1. Выбор бывает живым в том случае, когда обе гипотезы жизненны. Если я скажу вам: «Будьте теософом или же магометанином», этот выбор, вероятно, будет мертвым, потому что вряд ли какая-либо из этих гипотез окажется жизненной в ваших глазах. Если же я скажу: «будьте агностиком или же христианином», – вы уж так воспитаны, что любая из этих гипотез будет иметь какое-нибудь, хотя бы самое незначительное, притязание на веру с вашей стороны.

2. Далее, если я говорю вам: «Выбирайте, выходить ли вам с зонтиком или без зонтика», я не предлагаю вам подлинного выбора, ибо в данном случае выбор необязателен: вы можете легко обойтись без него не выходя совсем. Точно так же, если я скажу: «Или любите, или ненавидьте меня!», «назовите мою теорию или истинной или ложной», – предлагаемый вам выбор необязателен, вы можете оставаться равнодушным ко мне, не любить и не ненавидеть меня, и можете отказаться вообще от какого бы то ни было суждения о моей теории. Но если я скажу вам: «Или признайте такую-то истину, или обходитесь без нее», я предложу вам обязательный выбор, ибо ему нет другой альтернативы. Всякая дилемма, основанная на полном логическом делении, без малейшей возможности отклониться от решения, является примером подобного обязательного выбора.

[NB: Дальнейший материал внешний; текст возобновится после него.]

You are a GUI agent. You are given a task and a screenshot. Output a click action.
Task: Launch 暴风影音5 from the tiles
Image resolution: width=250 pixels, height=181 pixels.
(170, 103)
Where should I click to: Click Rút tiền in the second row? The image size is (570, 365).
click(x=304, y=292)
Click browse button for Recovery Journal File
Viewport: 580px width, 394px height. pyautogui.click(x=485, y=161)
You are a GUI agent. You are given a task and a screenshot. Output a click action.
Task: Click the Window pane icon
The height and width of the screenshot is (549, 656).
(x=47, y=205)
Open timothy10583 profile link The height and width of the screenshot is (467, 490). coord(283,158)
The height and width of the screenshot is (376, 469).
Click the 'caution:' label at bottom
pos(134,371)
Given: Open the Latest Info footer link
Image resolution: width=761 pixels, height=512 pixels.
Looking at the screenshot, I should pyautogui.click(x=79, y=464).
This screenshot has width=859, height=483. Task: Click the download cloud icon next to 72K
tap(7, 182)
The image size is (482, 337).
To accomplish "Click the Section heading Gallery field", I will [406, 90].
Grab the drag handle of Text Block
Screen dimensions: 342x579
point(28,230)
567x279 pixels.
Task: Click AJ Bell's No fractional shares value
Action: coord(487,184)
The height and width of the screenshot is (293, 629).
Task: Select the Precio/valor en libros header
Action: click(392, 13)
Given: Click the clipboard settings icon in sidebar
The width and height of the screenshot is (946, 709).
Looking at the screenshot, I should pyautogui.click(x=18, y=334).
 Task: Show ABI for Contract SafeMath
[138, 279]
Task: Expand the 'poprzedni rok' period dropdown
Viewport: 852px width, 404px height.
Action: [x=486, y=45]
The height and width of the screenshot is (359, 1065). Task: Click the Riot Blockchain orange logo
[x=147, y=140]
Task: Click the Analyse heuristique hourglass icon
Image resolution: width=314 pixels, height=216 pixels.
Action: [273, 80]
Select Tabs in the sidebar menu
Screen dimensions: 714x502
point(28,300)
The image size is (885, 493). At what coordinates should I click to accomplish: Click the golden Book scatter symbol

3. Наконец, если бы я был доктором Нансеном и предложил вам принять участие в экспедиции к Северному полюсу, ваш выбор был бы важным, ибо подобная возможность оказалась бы наверное единственной в вашей жизни и в зависимости от вашего выбора вы или совершенно были бы лишены возможности стяжать бессмертие у Северного полюса, или вам представился бы, по крайней мере, случай обессмертить себя. Тот, кто отказывается воспользоваться единственным представляющимся ему случаем, теряет приз также несомненно, как если бы он попытался выиграть его, но неудачно. Per contra выбор бывает заурядным, когда предоставляющаяся возможность не единственная, когда риск незначителен или когда решение может быть изменено, если оно окажется впоследствии неразумным. Такие заурядные выборы очень часты в научной жизни. Химик нередко находит какую-нибудь гипотезу достаточно живой, чтобы потратить целый год на ее проверку: так сильно верит от в эту гипотезу. Но если из его экспериментов нельзя будет вывести заключения не в пользу последней, ни против нее, он отделается только потерей времени, не причинив этим никому существенного вреда».